RECORDED DATA
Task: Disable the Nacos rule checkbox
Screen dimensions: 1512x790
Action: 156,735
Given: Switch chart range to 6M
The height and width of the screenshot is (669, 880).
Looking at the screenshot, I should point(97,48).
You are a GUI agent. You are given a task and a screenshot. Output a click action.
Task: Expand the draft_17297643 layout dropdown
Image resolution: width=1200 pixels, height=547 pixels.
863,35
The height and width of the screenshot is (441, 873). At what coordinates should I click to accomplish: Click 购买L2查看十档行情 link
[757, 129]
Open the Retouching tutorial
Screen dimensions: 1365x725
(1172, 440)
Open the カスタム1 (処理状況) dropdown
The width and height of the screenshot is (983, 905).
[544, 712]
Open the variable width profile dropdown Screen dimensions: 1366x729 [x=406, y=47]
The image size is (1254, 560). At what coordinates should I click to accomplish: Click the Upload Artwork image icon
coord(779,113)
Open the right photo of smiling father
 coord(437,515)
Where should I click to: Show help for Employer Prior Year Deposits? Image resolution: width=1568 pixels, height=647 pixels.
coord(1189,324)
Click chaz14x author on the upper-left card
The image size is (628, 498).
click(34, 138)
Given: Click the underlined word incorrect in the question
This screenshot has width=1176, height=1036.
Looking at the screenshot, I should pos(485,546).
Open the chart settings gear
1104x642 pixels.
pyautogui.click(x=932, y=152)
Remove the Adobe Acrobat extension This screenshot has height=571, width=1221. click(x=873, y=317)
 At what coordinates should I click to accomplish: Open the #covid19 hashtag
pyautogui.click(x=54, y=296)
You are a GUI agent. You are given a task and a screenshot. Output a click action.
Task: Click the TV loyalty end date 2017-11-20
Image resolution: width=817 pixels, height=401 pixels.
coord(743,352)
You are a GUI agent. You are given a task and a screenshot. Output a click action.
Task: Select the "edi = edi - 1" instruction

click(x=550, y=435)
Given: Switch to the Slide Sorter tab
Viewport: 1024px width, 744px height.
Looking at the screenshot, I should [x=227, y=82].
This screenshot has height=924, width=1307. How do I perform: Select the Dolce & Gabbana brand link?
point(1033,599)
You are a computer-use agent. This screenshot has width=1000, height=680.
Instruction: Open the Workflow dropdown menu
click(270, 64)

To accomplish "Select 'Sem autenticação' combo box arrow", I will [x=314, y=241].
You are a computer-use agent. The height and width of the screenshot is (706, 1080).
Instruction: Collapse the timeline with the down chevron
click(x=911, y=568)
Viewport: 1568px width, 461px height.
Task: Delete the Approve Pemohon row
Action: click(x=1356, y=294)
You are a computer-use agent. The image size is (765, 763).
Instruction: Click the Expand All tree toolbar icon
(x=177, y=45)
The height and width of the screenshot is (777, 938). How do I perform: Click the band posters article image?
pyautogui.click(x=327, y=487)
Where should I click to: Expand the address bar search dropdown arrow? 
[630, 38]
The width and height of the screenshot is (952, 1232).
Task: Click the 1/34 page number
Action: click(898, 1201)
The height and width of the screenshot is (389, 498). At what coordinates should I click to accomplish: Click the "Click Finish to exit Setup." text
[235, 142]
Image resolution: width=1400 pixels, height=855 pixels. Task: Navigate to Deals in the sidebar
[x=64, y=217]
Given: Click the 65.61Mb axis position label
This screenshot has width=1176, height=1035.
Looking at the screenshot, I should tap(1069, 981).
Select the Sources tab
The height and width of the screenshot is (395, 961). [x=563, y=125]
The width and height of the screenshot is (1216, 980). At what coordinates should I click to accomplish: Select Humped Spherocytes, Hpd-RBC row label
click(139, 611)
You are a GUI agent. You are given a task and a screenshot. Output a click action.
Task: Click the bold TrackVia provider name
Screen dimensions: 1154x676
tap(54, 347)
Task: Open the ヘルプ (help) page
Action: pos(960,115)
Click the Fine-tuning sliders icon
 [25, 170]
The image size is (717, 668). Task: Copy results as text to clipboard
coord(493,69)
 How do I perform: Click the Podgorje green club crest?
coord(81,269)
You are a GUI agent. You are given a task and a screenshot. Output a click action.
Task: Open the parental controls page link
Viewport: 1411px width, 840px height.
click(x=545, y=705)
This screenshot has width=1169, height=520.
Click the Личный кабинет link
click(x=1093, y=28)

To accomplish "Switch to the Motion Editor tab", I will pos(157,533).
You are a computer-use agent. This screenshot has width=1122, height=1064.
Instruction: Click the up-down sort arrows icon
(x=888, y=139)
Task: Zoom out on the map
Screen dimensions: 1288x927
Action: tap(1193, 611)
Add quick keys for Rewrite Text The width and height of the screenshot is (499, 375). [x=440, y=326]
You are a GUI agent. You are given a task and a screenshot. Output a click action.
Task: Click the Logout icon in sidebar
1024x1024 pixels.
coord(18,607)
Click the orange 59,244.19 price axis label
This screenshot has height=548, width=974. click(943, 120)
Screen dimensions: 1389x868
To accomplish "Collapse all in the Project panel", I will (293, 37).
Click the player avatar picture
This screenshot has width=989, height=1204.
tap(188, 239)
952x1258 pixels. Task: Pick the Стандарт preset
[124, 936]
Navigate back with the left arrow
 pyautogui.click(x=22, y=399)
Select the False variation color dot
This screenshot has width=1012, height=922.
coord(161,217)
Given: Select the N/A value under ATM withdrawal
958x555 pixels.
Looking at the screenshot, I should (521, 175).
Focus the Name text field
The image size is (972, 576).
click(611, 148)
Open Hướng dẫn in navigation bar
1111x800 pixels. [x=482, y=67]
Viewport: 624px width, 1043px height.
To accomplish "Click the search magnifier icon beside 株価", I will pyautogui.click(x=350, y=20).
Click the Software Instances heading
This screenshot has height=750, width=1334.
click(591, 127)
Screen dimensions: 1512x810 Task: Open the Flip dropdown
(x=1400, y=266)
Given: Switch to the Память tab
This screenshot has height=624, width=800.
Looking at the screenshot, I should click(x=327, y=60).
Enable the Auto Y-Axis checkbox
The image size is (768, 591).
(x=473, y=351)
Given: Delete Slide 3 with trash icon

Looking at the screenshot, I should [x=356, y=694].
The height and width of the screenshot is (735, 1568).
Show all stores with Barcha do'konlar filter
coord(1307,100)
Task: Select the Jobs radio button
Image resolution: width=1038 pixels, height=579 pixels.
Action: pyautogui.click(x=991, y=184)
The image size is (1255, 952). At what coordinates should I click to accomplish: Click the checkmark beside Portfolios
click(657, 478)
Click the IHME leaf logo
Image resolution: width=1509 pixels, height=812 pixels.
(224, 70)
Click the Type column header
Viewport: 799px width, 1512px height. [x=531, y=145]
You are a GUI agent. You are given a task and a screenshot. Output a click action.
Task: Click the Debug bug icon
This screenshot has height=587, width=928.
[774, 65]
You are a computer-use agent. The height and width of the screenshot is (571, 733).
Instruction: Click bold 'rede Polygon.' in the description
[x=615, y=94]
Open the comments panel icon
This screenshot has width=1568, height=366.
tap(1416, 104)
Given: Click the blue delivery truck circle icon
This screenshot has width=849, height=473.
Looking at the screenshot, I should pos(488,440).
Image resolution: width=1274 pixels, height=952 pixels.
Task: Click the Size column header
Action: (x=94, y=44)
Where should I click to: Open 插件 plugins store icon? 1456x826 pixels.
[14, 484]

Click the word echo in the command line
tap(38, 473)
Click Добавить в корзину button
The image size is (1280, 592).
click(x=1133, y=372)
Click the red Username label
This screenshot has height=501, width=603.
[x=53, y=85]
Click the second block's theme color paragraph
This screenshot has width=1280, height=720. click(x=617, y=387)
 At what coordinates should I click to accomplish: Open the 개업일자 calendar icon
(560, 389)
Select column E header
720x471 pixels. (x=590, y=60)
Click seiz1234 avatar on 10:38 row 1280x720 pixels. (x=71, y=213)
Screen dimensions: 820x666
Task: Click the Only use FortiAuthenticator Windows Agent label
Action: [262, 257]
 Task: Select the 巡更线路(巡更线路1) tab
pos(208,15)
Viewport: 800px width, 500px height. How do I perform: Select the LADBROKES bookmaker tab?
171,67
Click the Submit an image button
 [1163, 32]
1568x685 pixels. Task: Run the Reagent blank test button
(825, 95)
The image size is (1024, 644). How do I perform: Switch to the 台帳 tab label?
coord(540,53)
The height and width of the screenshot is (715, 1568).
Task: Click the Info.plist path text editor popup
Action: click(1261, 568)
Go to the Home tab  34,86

PROBLEM DESCRIPTION
All that is wanted is the run of lines from the start of the data through the line containing "Open the variable", copied word for word.

YOUR RESPONSE
Task: Disable the Nacos rule checkbox
Screen dimensions: 1512x790
Action: 156,735
Given: Switch chart range to 6M
The height and width of the screenshot is (669, 880).
Looking at the screenshot, I should point(97,48).
You are a GUI agent. You are given a task and a screenshot. Output a click action.
Task: Expand the draft_17297643 layout dropdown
Image resolution: width=1200 pixels, height=547 pixels.
863,35
The height and width of the screenshot is (441, 873). At what coordinates should I click to accomplish: Click 购买L2查看十档行情 link
[757, 129]
Open the Retouching tutorial
Screen dimensions: 1365x725
(1172, 440)
Open the カスタム1 (処理状況) dropdown
The width and height of the screenshot is (983, 905).
[544, 712]
Open the variable width profile dropdown Screen dimensions: 1366x729 [x=406, y=47]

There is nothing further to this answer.